WHAT YOU NEED TO DO: When a line in the listing below contains the word "agent", return a copy of that line.

EXERCISE DATA:
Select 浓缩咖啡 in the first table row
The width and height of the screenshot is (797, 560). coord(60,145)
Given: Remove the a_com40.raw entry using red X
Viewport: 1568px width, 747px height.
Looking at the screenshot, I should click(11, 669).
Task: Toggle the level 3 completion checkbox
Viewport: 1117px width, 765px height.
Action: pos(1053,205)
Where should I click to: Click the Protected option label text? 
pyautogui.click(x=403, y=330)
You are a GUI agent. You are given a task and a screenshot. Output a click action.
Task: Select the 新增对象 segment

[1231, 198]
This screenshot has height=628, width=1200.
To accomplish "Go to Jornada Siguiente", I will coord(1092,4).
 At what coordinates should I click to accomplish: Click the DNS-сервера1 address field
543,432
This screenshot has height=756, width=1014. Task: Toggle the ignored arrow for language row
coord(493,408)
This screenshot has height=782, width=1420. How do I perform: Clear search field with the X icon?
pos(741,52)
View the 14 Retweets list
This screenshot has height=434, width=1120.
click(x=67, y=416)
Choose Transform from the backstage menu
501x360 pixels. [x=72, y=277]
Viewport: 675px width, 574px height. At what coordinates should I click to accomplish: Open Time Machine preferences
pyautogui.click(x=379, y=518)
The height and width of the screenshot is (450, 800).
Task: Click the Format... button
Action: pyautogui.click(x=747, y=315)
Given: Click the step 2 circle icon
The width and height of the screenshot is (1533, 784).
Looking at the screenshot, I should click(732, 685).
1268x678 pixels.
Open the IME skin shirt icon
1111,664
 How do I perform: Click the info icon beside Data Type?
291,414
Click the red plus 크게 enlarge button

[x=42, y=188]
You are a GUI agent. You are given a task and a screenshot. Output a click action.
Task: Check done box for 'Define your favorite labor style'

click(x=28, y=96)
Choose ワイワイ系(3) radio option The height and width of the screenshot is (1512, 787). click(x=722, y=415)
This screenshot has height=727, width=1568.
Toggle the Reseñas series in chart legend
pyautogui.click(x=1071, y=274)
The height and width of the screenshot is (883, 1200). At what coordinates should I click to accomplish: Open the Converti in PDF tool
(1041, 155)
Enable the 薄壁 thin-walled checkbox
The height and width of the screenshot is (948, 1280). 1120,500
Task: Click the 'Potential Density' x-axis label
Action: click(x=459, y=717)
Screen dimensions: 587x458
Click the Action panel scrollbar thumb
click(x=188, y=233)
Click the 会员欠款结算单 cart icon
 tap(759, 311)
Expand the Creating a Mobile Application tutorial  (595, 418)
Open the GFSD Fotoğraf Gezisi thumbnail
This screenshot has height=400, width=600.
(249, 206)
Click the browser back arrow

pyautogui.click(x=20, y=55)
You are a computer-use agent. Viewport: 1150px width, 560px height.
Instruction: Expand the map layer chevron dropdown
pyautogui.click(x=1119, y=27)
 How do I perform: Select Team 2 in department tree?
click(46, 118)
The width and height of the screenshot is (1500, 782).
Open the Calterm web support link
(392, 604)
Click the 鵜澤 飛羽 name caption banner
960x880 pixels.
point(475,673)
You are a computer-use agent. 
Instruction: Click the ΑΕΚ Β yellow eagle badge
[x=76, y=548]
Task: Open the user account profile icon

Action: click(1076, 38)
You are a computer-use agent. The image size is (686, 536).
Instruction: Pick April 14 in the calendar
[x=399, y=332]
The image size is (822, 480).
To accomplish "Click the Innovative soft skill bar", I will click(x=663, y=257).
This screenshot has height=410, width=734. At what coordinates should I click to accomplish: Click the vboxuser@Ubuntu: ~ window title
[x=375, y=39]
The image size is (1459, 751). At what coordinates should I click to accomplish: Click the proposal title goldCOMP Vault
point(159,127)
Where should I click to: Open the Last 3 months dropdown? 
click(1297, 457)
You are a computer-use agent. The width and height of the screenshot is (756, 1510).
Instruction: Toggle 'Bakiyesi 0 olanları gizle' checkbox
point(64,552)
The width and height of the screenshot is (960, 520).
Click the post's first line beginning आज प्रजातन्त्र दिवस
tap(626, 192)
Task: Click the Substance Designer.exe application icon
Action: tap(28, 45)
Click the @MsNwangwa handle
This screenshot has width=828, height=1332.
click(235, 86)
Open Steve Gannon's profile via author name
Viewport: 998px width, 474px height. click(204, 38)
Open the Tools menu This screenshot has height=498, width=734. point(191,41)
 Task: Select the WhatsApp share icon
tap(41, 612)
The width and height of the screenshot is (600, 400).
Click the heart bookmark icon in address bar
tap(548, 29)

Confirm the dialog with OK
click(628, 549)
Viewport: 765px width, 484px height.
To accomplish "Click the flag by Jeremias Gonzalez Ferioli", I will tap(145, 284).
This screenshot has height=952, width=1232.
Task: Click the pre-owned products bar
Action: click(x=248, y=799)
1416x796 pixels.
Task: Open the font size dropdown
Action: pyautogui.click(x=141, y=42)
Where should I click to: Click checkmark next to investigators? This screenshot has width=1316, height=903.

SOLUTION FOR THIS EXERCISE:
You are a GUI agent. You are given a task and a screenshot. Output a click action.
You are a GUI agent. You are given a task and a screenshot. Output a click action.
You are a computer-use agent. Viewport: 1150px width, 560px height.
You are a computer-use agent. 
You are a computer-use agent. The image size is (686, 536).
You are a computer-use agent. The width and height of the screenshot is (756, 1510).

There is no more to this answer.